### Document extract

════════

Recognizing that day-to-day tasks often involve movement is an opportunity to “build physical activity habits into our everyday lives,” he added.

Every weekday, after driving his kids two miles to school, Dr. Gardner said, he parks his car and walks home, occasionally calling into meetings as he strolls. Then, in the afternoon, he walks back to the school to retrieve the kids and the car. “I’ve formed a habit of asking myself,” he said, “with all the tasks I do each day, whether there’s a way to do those in a more physically active way.”

You could decide to walk a mile to get a sandwich for lunch instead of grabbing one from the deli around the corner. If you live in a rural area and can’t bike to get groceries, try spending 20 minutes a day weeding or reorganizing the garage. Anything you’ve been putting off, like digging up an old stump or hauling yard waste, becomes a more inviting prospect when you think of it as a workout.

════════

### Information supplied
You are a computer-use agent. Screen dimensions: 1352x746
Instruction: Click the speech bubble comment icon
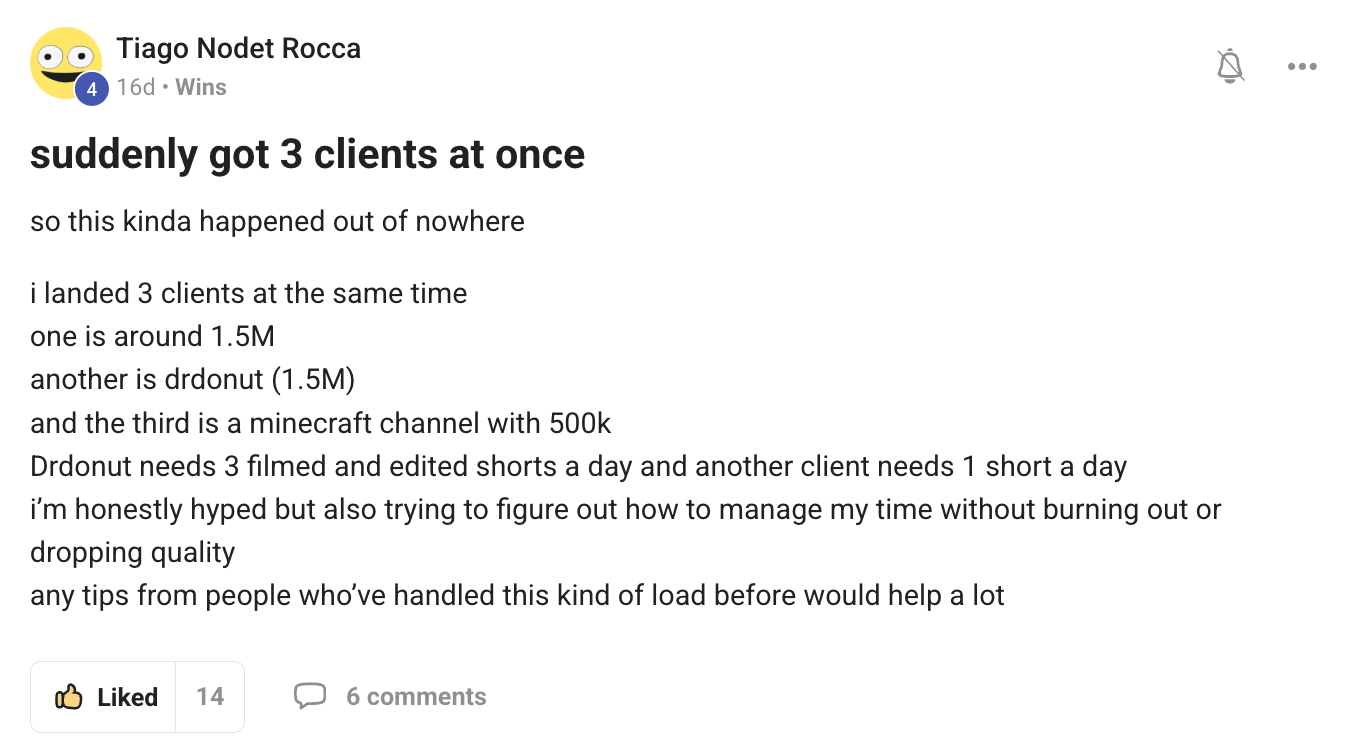(310, 696)
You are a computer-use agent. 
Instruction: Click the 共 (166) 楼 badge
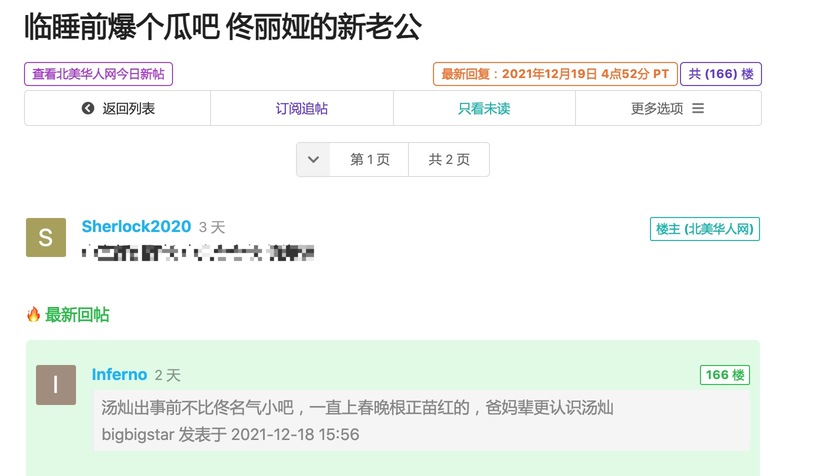720,74
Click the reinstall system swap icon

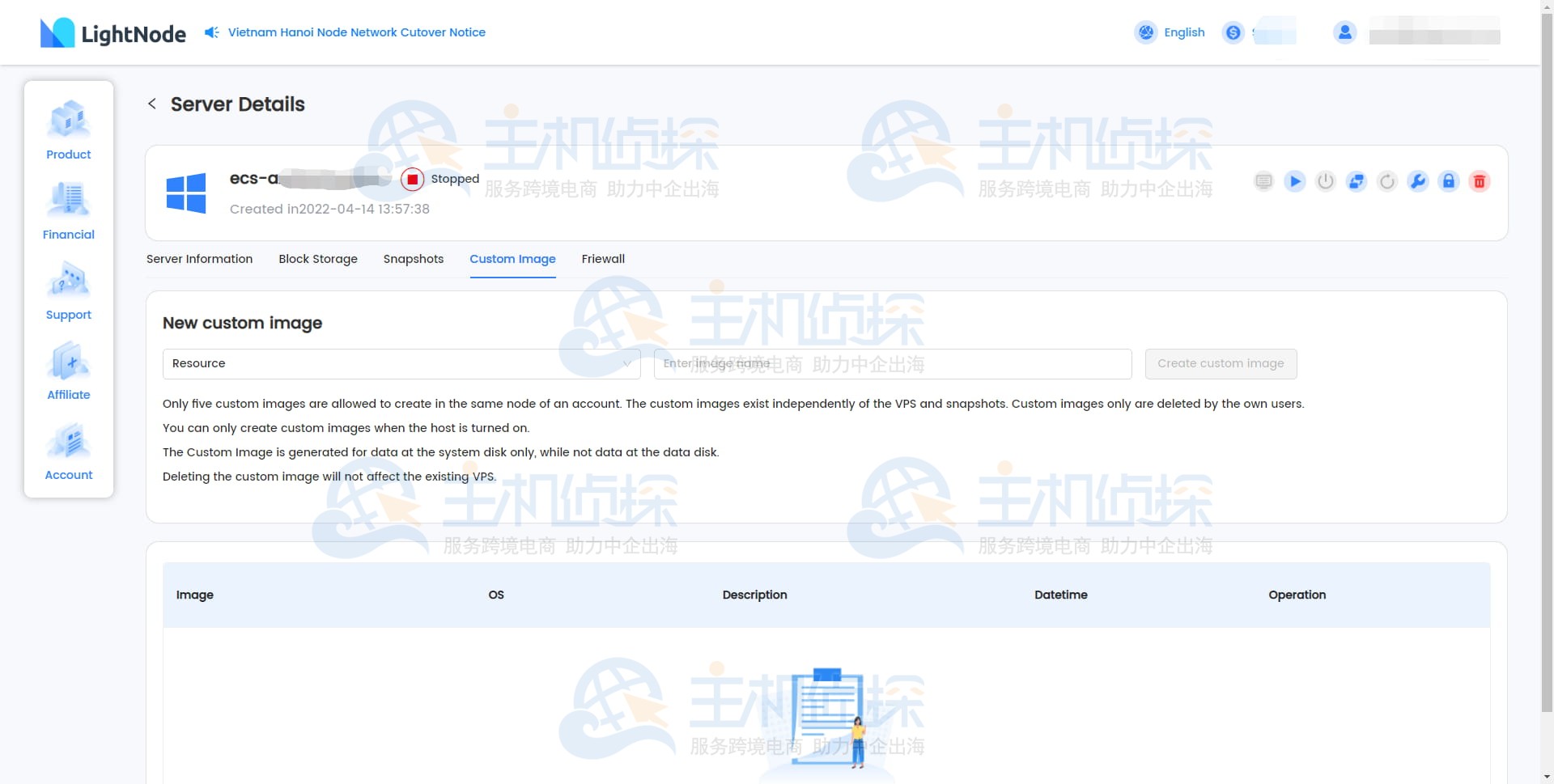coord(1356,181)
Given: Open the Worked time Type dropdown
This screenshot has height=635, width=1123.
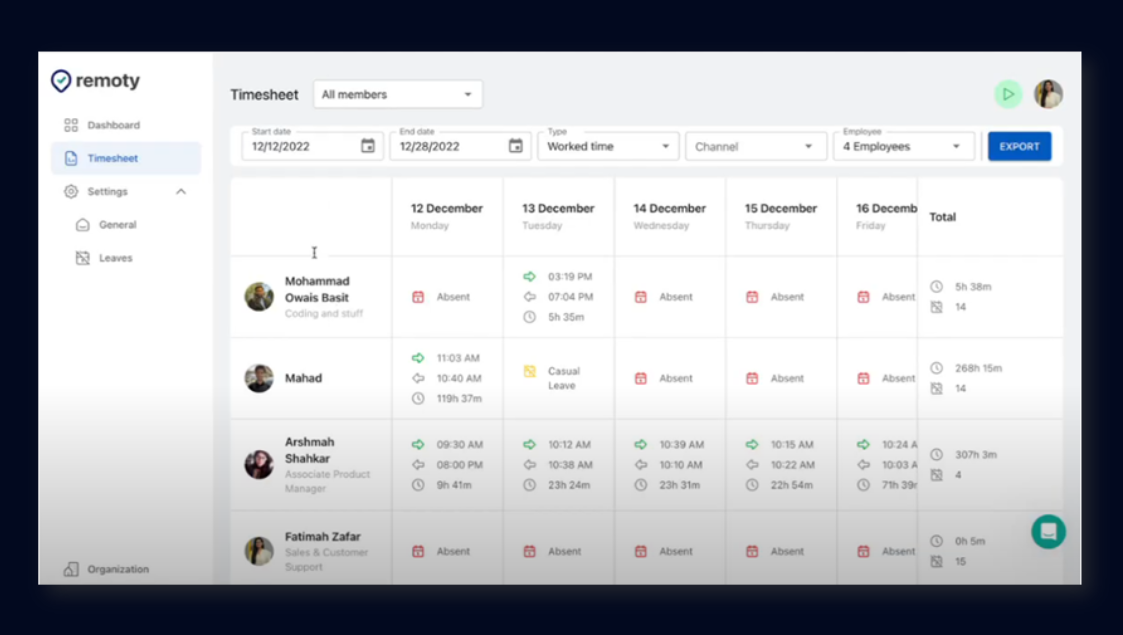Looking at the screenshot, I should (608, 145).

════════

### Study questions
- 1) Quote the passage on everyday physical activity from "Every weekday, after" to "as a workout.".
- 2) Answer these questions using the passage on everyday physical activity:
(a) How far does Dr. Gardner drive his kids to school each weekday?
(b) What two things does he retrieve when he walks back to the school in the afternoon?
(c) How many minutes a day of weeding or reorganizing the garage does the passage suggest for someone in a rural area?
- 3) Carry on the passage on everyday physical activity from its last sentence.
The material has no connection to the text on everyday physical activity.

### Task responses
- 1)
Every weekday, after driving his kids two miles to school, Dr. Gardner said, he parks his car and walks home, occasionally calling into meetings as he strolls. Then, in the afternoon, he walks back to the school to retrieve the kids and the car. “I’ve formed a habit of asking myself,” he said, “with all the tasks I do each day, whether there’s a way to do those in a more physically active way.”

You could decide to walk a mile to get a sandwich for lunch instead of grabbing one from the deli around the corner. If you live in a rural area and can’t bike to get groceries, try spending 20 minutes a day weeding or reorganizing the garage. Anything you’ve been putting off, like digging up an old stump or hauling yard waste, becomes a more inviting prospect when you think of it as a workout.

- 2)
(a) Two miles.
(b) The kids and the car.
(c) 20 minutes.

- 3)
“The most important thing,” Dr. Fortier said, “is that people find ways to make their bout of exercise — be it walking the dog or biking to Costco — the most enjoyable possible.” In her work with clinically depressed women who are inactive, Dr. Fortier tells her patients to start out by picking a nice day to go for a walk, and then setting a timer for 10 minutes. If they’re feeling good when the timer goes off, maybe walk a little more. If not, call it a day.

Listening to Dr. Fortier, I realized that by beginning my new exercise regimen with a grueling grocery run, I ran the risk of squelching my enthusiasm before I’d barely started. Best to pay attention to the pleasure principle, begin with easier challenges, and work oneself into shape.

So run your first exercise errand on a sunny afternoon: Take a stroll to the nearest post office to mail a package. Ramp up for a few months, and your to-do list will start to fill up with more strenuous tasks. You may even find yourself buying a used bike trailer on Craigslist and scoffing at an incoming rain squall, and loving every minute of it.